-- AVAILABLE DATA follows --
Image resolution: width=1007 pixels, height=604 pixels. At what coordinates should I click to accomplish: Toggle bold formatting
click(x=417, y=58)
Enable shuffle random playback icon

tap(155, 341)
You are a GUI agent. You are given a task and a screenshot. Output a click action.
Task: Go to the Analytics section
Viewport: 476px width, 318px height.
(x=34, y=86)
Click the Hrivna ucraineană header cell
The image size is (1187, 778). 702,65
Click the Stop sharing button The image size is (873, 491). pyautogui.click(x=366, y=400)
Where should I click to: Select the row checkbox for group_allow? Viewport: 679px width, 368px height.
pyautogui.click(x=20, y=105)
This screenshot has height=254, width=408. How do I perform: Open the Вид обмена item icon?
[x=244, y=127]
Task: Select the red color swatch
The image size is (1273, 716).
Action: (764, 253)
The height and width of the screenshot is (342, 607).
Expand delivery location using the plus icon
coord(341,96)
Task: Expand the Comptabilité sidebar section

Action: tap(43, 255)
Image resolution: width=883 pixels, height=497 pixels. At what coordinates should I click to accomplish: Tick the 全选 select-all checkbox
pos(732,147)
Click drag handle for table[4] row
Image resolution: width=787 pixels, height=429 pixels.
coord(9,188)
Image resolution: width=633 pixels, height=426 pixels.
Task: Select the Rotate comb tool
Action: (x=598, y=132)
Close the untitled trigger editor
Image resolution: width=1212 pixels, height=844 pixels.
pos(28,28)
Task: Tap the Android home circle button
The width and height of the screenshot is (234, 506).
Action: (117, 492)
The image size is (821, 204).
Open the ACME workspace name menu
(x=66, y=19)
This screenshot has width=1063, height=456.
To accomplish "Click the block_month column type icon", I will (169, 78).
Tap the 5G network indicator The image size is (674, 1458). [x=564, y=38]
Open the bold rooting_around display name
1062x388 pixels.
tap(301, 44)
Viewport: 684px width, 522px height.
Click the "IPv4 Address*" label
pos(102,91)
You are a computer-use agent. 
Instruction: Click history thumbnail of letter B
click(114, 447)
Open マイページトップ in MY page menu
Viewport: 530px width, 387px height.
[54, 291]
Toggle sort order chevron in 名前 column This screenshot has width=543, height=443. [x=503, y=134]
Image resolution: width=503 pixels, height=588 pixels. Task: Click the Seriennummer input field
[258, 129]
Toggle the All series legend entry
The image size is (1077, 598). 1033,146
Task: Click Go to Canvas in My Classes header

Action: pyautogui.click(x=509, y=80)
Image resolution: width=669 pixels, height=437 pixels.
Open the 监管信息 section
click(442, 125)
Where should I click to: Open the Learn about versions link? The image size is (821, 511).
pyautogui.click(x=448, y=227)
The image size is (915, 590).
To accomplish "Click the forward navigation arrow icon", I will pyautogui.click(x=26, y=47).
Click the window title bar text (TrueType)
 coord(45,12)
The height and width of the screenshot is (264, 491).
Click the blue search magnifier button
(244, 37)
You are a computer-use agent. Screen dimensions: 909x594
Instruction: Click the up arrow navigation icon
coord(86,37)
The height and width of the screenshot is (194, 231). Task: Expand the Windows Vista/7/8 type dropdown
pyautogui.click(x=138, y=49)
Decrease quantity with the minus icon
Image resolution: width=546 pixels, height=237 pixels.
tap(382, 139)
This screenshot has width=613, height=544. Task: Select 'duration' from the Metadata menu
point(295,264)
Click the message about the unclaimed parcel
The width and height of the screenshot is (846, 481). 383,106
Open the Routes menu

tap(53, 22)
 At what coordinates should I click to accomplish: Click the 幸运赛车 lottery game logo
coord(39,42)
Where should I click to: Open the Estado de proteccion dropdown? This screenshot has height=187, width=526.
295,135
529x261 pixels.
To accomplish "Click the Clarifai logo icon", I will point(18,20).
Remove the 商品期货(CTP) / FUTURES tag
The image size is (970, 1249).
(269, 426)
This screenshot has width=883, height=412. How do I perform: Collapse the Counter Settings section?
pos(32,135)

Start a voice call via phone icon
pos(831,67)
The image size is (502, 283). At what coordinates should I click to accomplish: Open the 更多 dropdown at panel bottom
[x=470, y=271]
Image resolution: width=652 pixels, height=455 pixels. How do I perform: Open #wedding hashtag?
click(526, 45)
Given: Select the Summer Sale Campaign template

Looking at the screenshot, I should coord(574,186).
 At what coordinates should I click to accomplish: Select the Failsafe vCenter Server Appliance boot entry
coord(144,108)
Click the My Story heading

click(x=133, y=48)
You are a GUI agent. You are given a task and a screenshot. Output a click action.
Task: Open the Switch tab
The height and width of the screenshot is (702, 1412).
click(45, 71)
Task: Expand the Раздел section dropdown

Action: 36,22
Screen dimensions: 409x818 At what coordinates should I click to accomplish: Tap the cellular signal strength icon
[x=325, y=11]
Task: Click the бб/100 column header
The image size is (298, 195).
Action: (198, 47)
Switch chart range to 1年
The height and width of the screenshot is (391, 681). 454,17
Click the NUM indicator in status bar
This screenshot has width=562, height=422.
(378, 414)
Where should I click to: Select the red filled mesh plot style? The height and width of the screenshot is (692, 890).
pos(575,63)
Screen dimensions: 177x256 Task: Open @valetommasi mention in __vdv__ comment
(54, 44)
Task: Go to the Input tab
-- AVAILABLE DATA concluded --
Pick out each line above that includes "computer" and show it.

# THE ANSWER
You are a computer-use agent. 
You are a computer-use agent. Screen dimensions: 909x594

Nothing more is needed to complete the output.